Transcribe exactly the lines from the one containing "Where should I" through the end of the entries, including both the first and the last, and nothing else.

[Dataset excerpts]

⁂

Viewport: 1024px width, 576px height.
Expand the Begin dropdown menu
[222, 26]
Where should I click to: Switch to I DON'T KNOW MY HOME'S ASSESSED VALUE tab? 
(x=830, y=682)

⁂

Exercise answer =>
Where should I click to: Switch to I DON'T KNOW MY HOME'S ASSESSED VALUE tab? 
(x=830, y=682)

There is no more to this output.